The energy boom isn't confined just to Williston. Munger feels the ripple effect from North Dakota's robust economy throughout the state.
Williston is the busiest location of Munger's 99 Hardee's restaurants, 10 of which are in North Dakota.
"The difference in Williston is that we're busy 24/7," Munger said in a phone interview. "They talk about New York and Vegas never sleeping. Williston never sleeps."
"Our starting wage out there is $11, and that's just to start."
Two miles away at Buffalo Wild Wings, franchise owner Dani Reichenberger said she pays "more than twice the minimum wage for kitchen staff."
Because the housing market is so pricey, Reichenberger provides a housing allowance for her general manager and rents a home to other managers for submarket rates.
At the Williston McDonald's, pay starts at no less than $11 per hour, said Mike Kelley, a franchisee for 40 years who's seen the ebb and flow of the area's fortunes. His employees are also guaranteed a wage review every 750 hours worked, which almost always results in a raise.
Kelley's hiring pool would dry up if he tried to pay someone minimum wage.
The Bakken's larger paychecks stem from high labor demand and a shortage of supply, said Mark Perry, a professor of economics and finance at the University of Michigan's Flint campus. He described it as a "fascinating study" of the impact of an energy-driven boom as North Dakota's energy production has soared and personal income rose.
North Dakota's 2.6 percent unemployment rate is the lowest in the nation. Within that, Williams County, where Williston is located, boasts an unemployment rate of just 0.9 percent.

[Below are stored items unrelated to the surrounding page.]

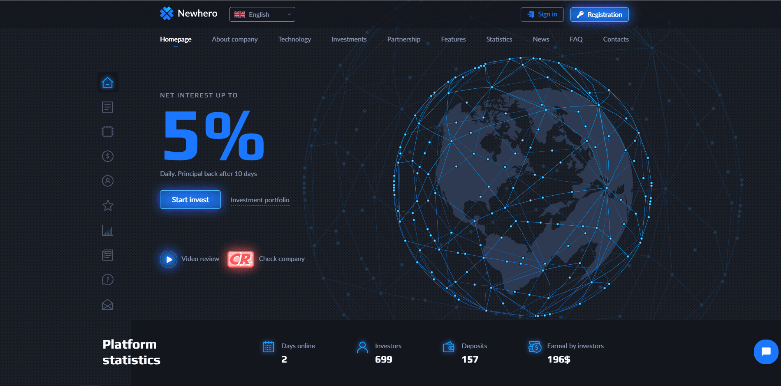Follow the Investment portfolio link
The height and width of the screenshot is (386, 781).
(x=260, y=200)
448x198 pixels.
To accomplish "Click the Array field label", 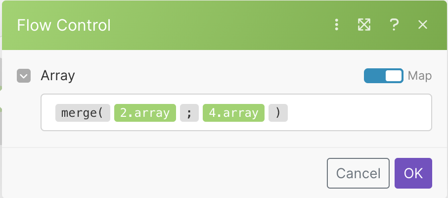I will point(58,76).
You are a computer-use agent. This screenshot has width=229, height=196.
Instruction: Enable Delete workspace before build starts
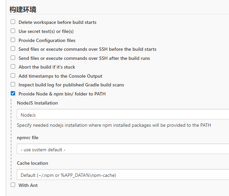point(13,22)

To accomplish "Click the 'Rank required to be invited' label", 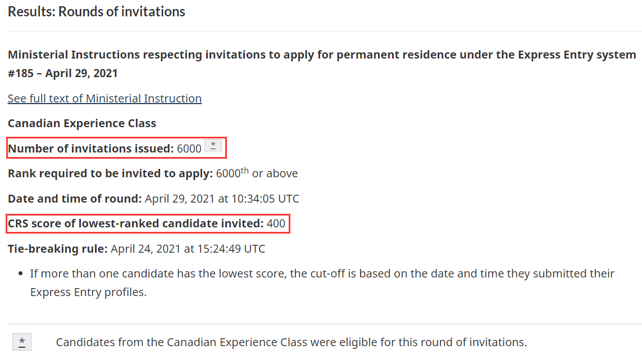I will tap(110, 173).
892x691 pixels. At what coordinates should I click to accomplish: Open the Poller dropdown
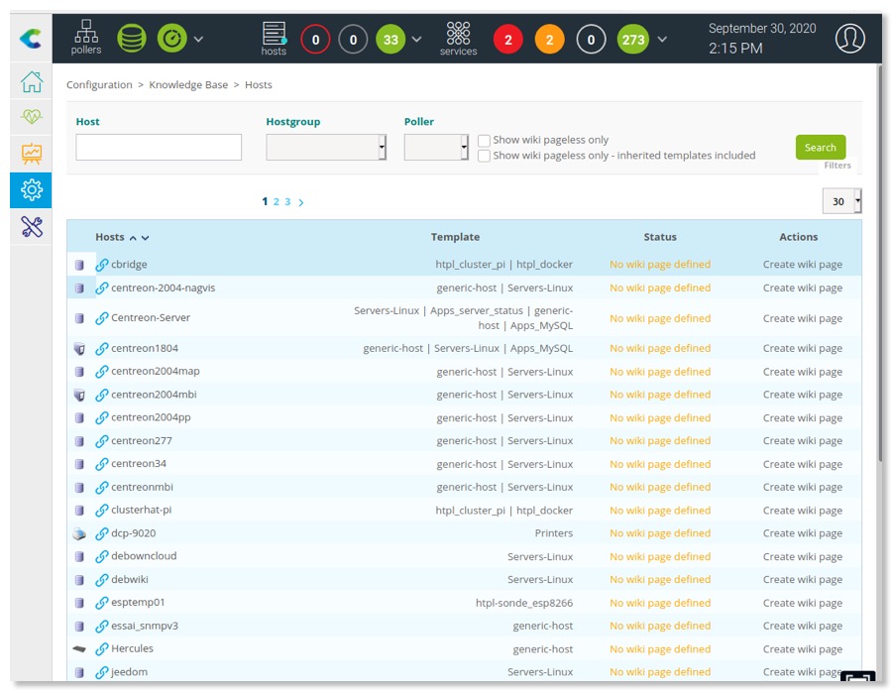436,147
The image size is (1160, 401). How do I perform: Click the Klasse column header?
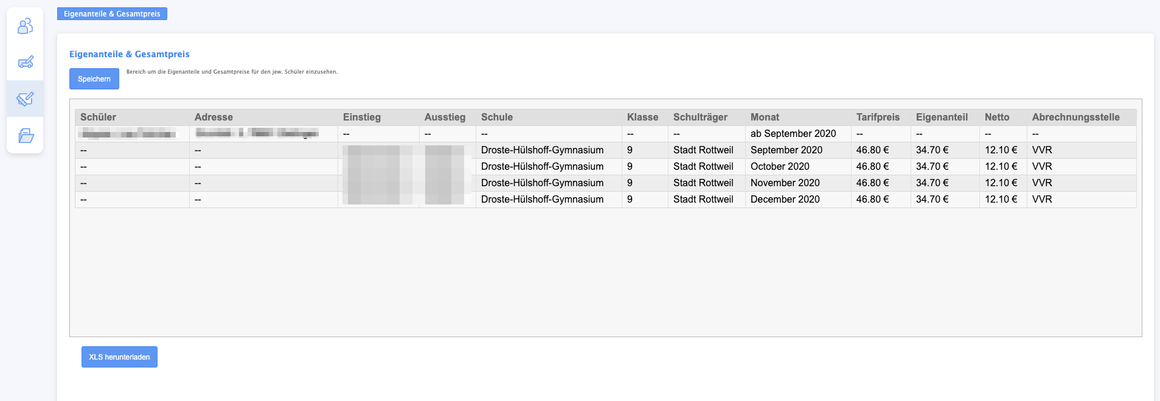pos(642,117)
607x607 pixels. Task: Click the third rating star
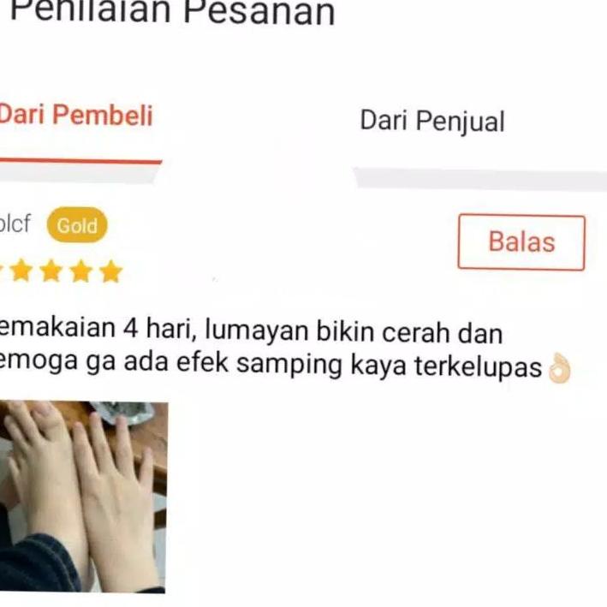point(51,271)
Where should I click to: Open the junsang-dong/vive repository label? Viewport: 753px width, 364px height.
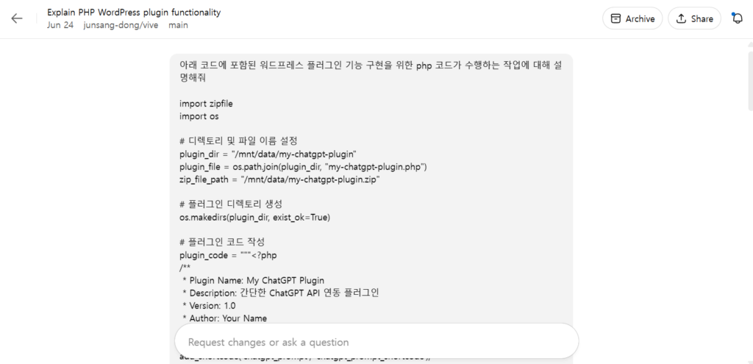point(121,25)
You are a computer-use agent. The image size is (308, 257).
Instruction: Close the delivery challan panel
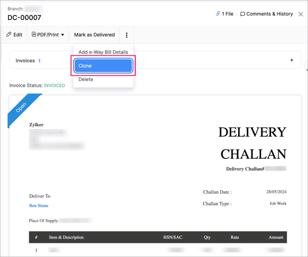point(300,14)
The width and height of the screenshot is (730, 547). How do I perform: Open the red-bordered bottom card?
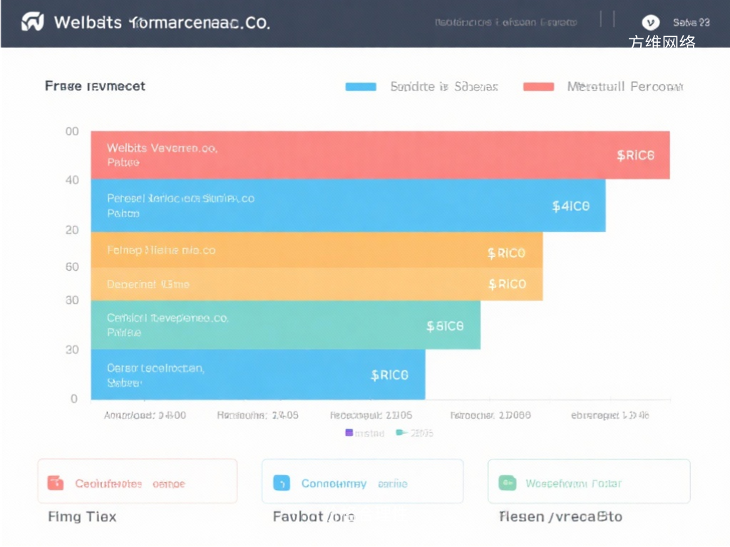click(x=137, y=481)
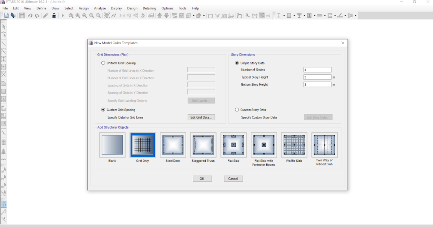Enable the Uniform Grid Spacing option
433x227 pixels.
pyautogui.click(x=103, y=63)
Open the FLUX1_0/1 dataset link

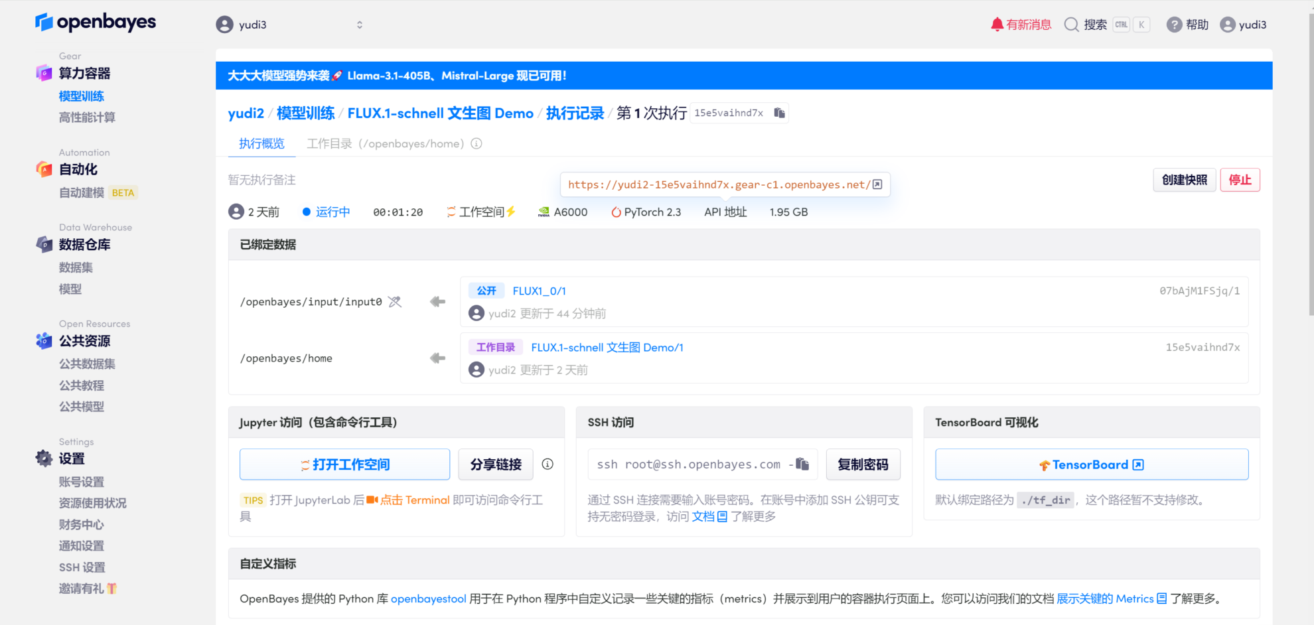click(x=539, y=291)
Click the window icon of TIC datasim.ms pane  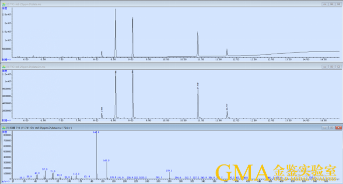coord(4,67)
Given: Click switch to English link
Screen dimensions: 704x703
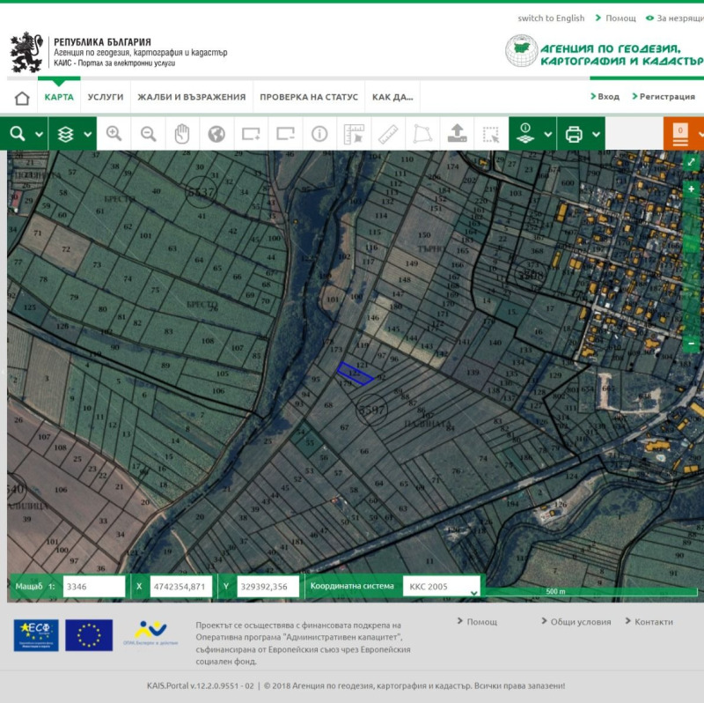Looking at the screenshot, I should click(551, 18).
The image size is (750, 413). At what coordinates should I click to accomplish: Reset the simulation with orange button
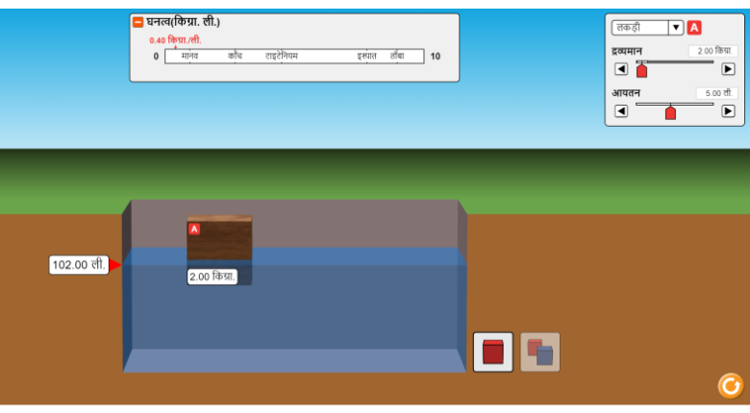coord(731,385)
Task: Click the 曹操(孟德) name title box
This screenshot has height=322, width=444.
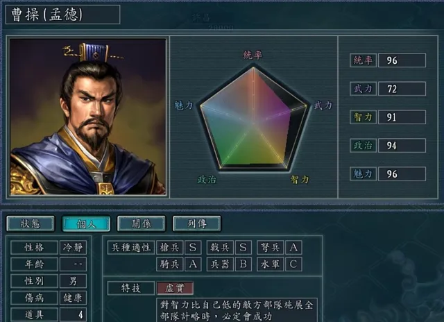Action: coord(63,15)
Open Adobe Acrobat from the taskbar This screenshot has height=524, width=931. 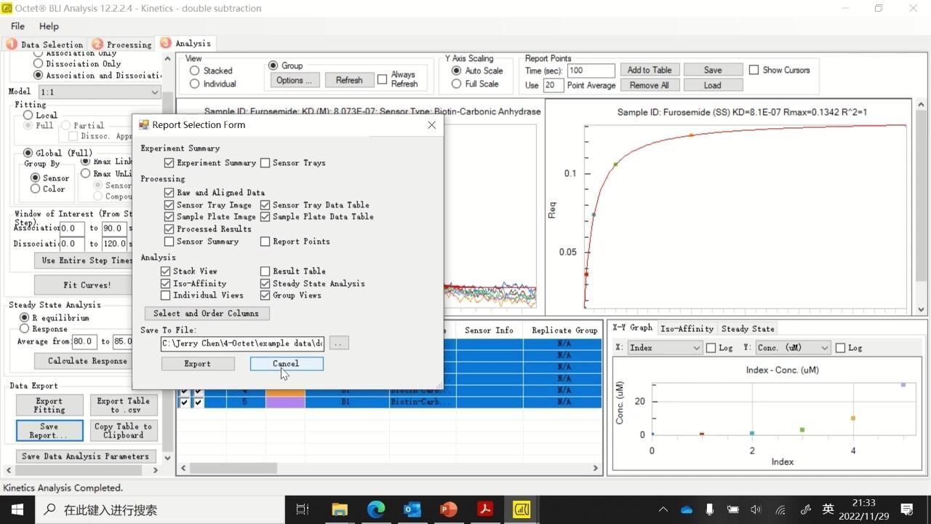(x=485, y=509)
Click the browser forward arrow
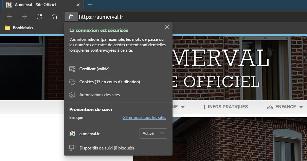Image resolution: width=307 pixels, height=161 pixels. coord(24,17)
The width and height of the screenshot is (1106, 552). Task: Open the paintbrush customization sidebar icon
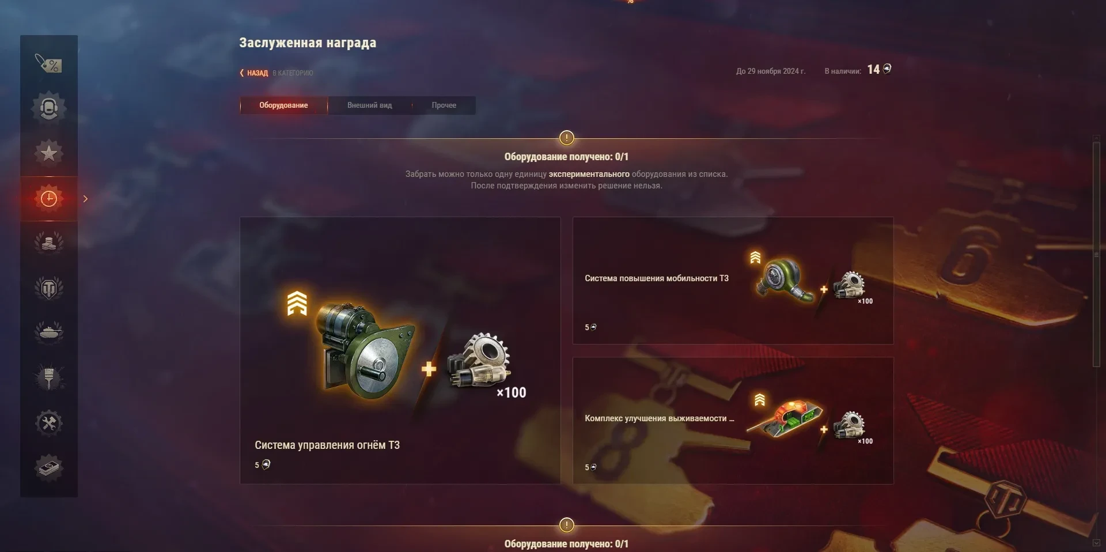[x=49, y=378]
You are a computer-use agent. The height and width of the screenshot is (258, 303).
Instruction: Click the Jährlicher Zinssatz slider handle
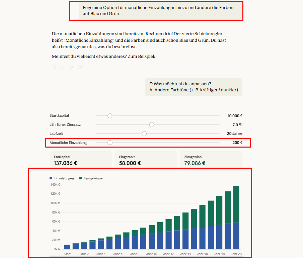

"That basically means that anybody who wants a job can get one almost immediately," Perry said. "You really don't need living wages or minimum wages because the market pushes wages way up."
Pared down, priced up
To counteract higher wages, franchise operators have pared down and priced up.
At Hardee's, Munger uses labor-saving devices, like self-ordering kiosks and automated training systems to cut down on costs. He also eliminated a hostess program and a roast beef slicer position. Customers feel the pinch too — prices are about 20 percent to 30 percent higher in Williston than his average restaurant.
Buffalo Wild Wings has adjusted its labor structure and become "very strict with inventory," Reichenberger said.
McDonald's makes up for bigger labor costs with increased volume and higher prices.
"A lot of McDonald's in the nation have a dollar menu," Kelley said. "Well, our dollar menu is $1.39."
Still, expensive labor makes Kelley's business difficult to run — a reality that other franchisees may soon face in places that have passed higher minimum wages.
Putting in these artificial wage floors hampers an economy and prices unskilled workers out of the market, Perry said.
As for $15, the hourly wage Seattle just passed, Perry says, "That, I think, is kind of an economic death wish."